Instellen van een gedeeld doel.
Werknemers willen zich betrokken voelen bij de doelstellingen van hun organisatie, inclusief de interacties ervan met de bredere wereld. Zo’n 53% wil dat hun leiders stelling nemen over maatschappelijke kwesties die zij belangrijk vinden, meer dan alleen het uitbrengen van een verklaring. Onbekend bij veel werknemers doen leiders dit vaak al: ongeveer 66% van de HR-leiders meldt dat hun bedrijf handelt naar maatschappelijke kwesties, maar slechts 32% van de werknemers is het daarmee eens. Leiders aarzelen misschien om hun activisme te benadrukken uit angst om werknemers met verschillende opvattingen van zich te vervreemden, maar dergelijke zorgen lijken overdreven. Zeventig procent van de werknemers voelt zich betrokken als hun bedrijf een standpunt inneemt dat zij goedkeuren—en 68% voelt zich zelfs betrokken wanneer ze het standpunt afkeuren.
“Negeer deze kwesties niet,” adviseert Dion Love. “Confronteer ze recht in de ogen.” Bedrijven kunnen regelmatige bijeenkomsten instellen om opkomende kwesties te bespreken en een kader creëren voor het bepalen of en hoe deze aan te pakken en de resultaten transparant te delen in de hele organisatie. Sommige bedrijven moedigen werknemers ook aan om zelf actie te ondernemen. Bij Griffith Foods ontwikkelen werknemers gepersonaliseerde “doelplannen” om meer te leren over het verklaarde doel van het bedrijf en kruispunten met hun eigen waarden te identificeren. Ze worden aangemoedigd om actie te ondernemen op de overlap via activiteiten zoals het lezen over duurzame landbouw en vrijwilligerswerk bij lokale voedselbanken.

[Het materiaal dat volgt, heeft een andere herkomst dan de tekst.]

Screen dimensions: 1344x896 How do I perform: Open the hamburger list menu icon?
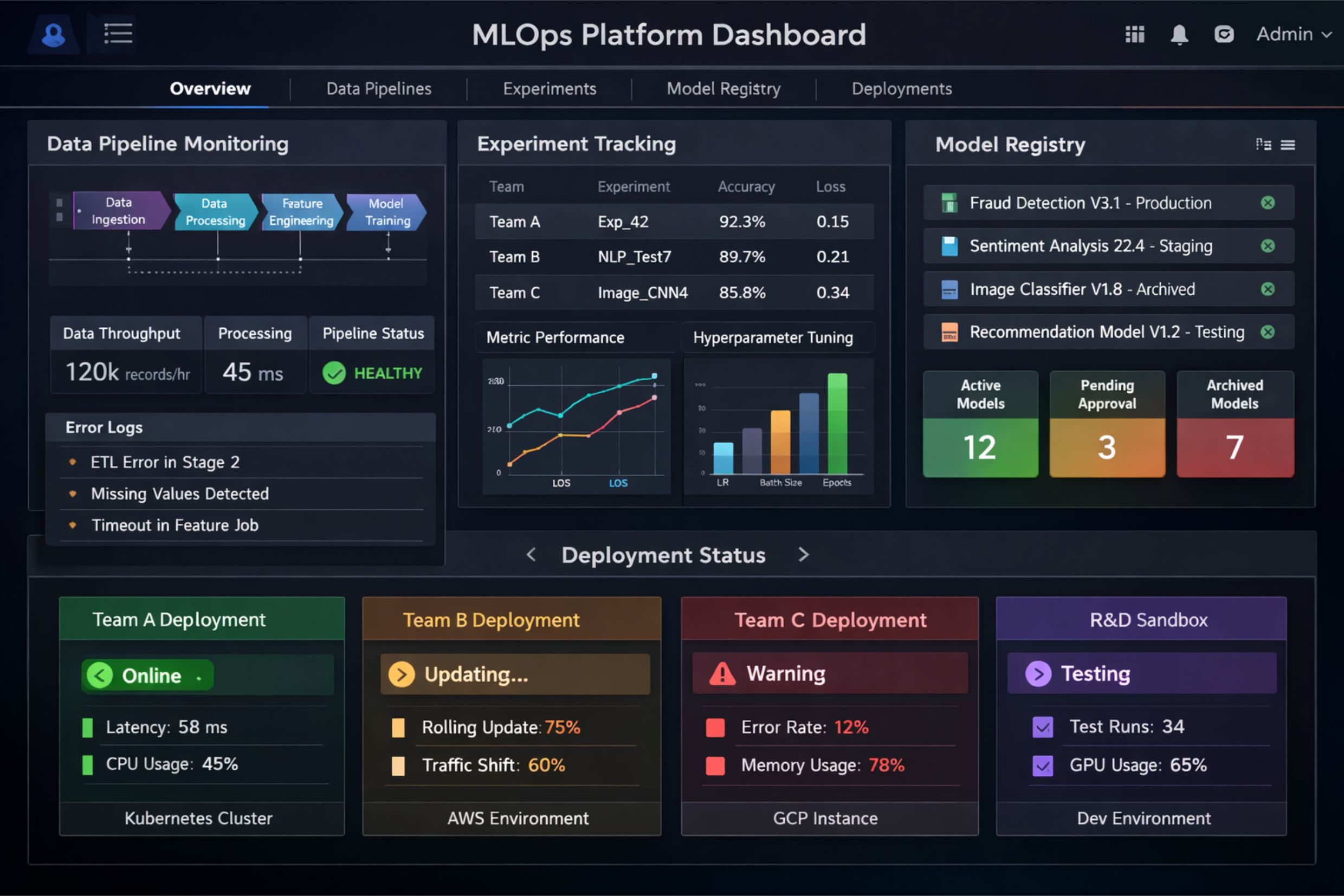pos(118,34)
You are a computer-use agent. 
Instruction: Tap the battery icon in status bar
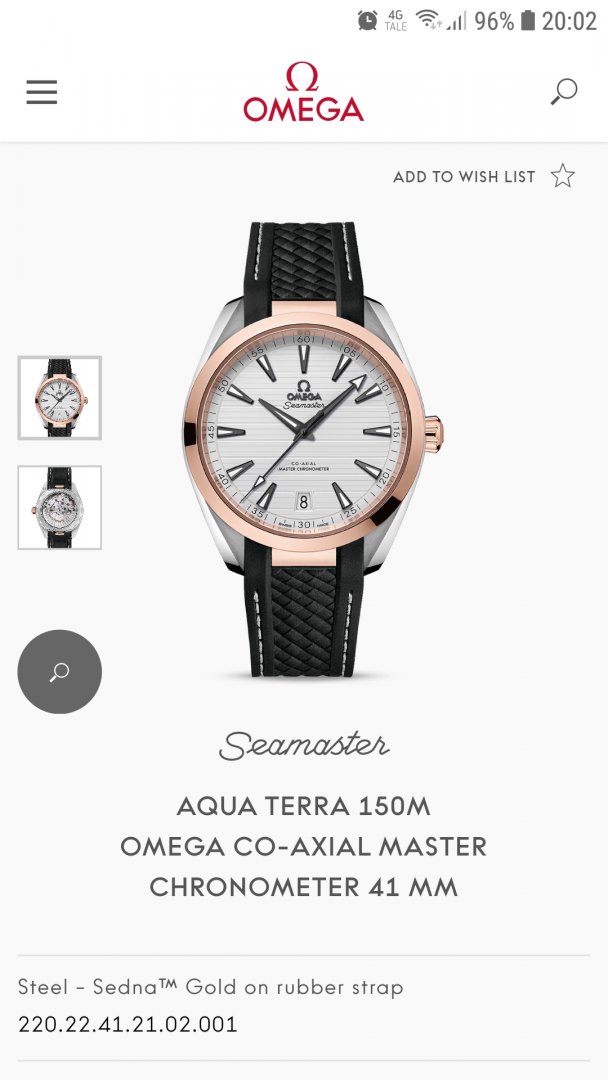[527, 21]
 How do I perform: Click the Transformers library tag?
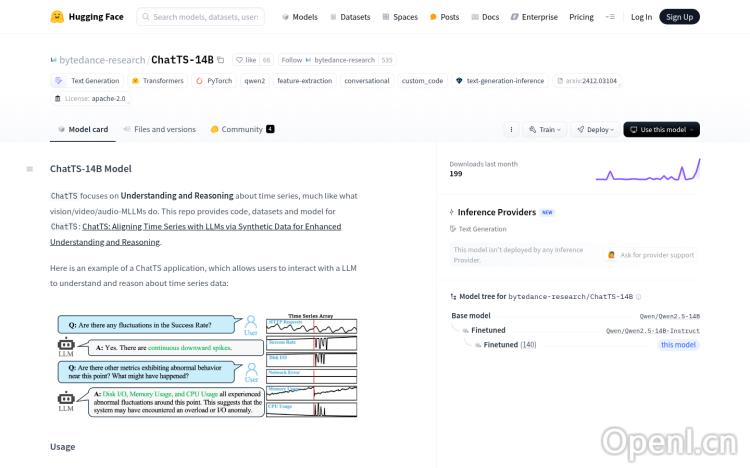click(x=158, y=81)
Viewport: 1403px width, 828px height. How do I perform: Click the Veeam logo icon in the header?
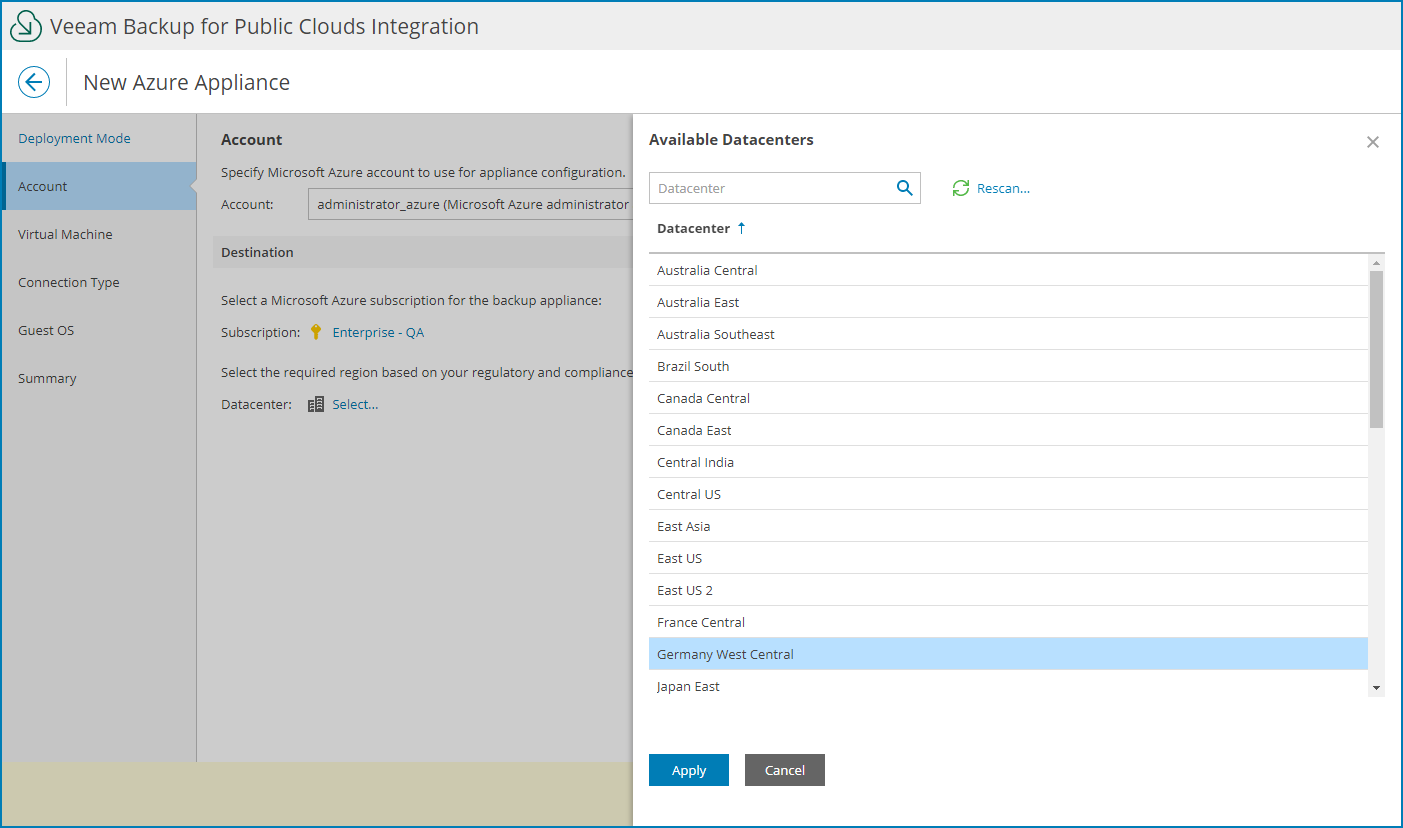(25, 25)
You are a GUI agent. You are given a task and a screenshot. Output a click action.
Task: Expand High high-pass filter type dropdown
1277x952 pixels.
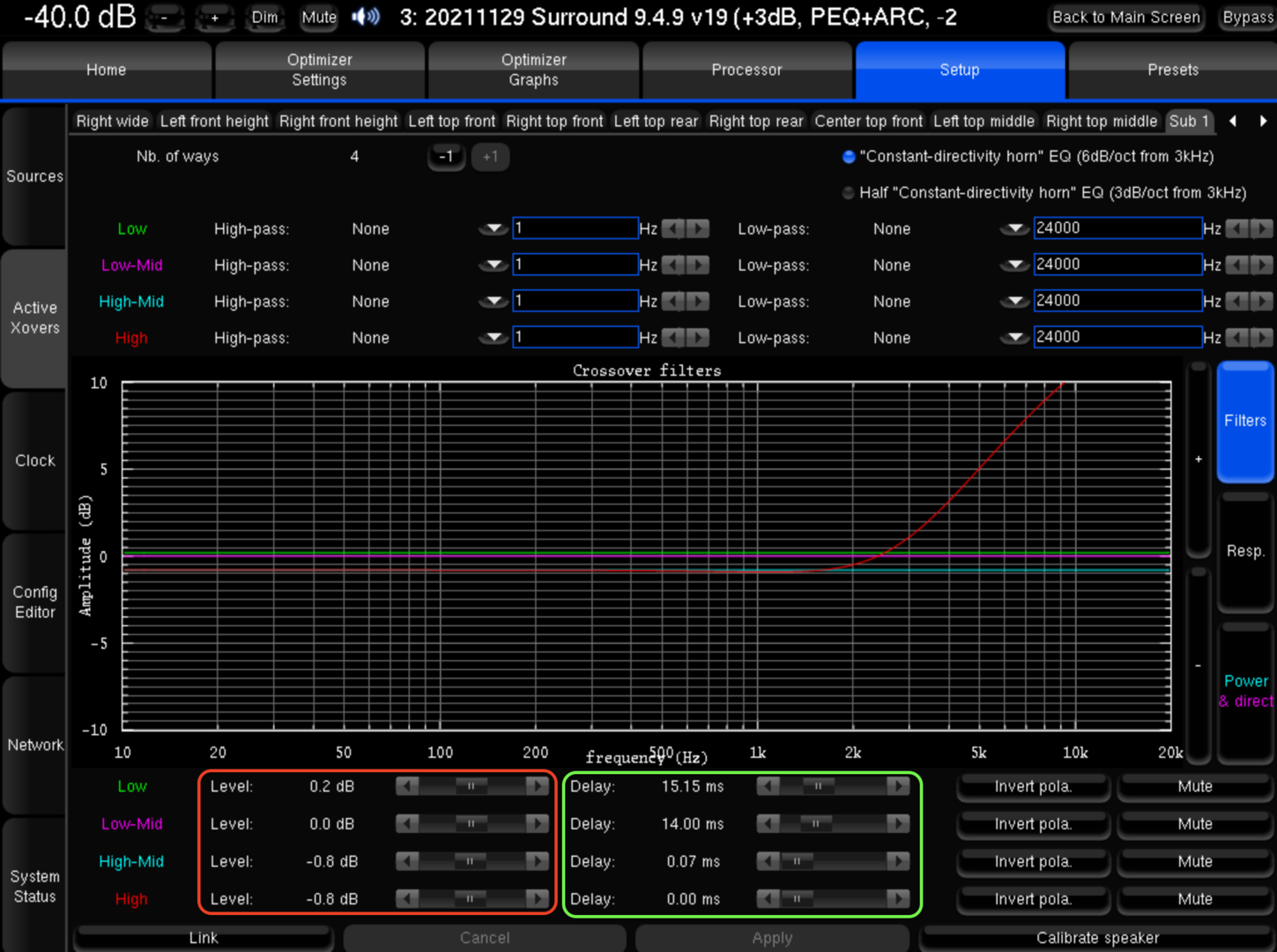493,338
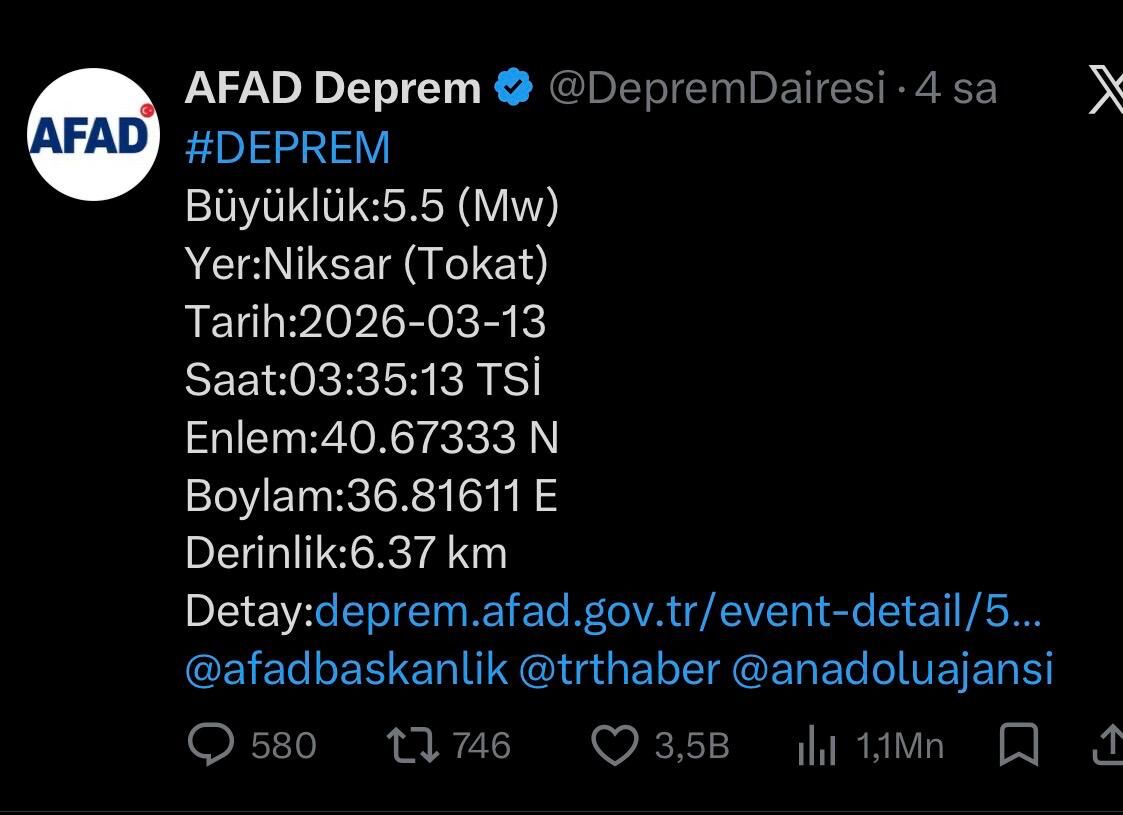Image resolution: width=1123 pixels, height=815 pixels.
Task: Open the @afadbaskanlik mention
Action: [x=345, y=670]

Het bieden van holistische welzijnsprogramma’s—en mensen helpen deze te gebruiken.
De meeste grote bedrijven bieden een verscheidenheid aan welzijnsprogramma’s aan, maar slechts weinig werknemers maken er gebruik van. Dat is een lastig probleem om aan te pakken, maar bedrijven kunnen beginnen door te erkennen dat behoeften per persoon verschillen en in de loop van de tijd veranderen. Mashreq, een vooraanstaande financiële instelling in het Midden-Oosten, moedigt werknemers aan om hun welzijn te evalueren over zes dimensies, zoals gezinswelzijn en financieel welzijn, en een actieplan op te stellen dat gebruikmaakt van de beschikbare middelen van de organisatie. Leiders kunnen ook openlijk praten over mentale gezondheid en managers voorzien van do’s en don’ts (vraag bijvoorbeeld hoe het met medewerkers gaat en wijs ze op hulpbronnen indien nodig; probeer niet hun counselor te zijn).
Werknemers willen als hele individuen worden behandeld, benadrukken de onderzoekers, en een diepe verbinding voelen met hun bedrijf. Het huidige krappe arbeidsmarktklimaat kan de organisatie-aandacht voor deze zorgen misschien stimuleren, maar het zou een vergissing zijn om dit alles als een voorbijgaande trend te zien. “De dagen van werken puur om een salaris te ontvangen en wat voordelen zijn voorbij,” zegt Love. “De pandemie toonde de grenzen van die transactionele relatie aan, en toonaangevende werkgevers zullen daarop reageren.”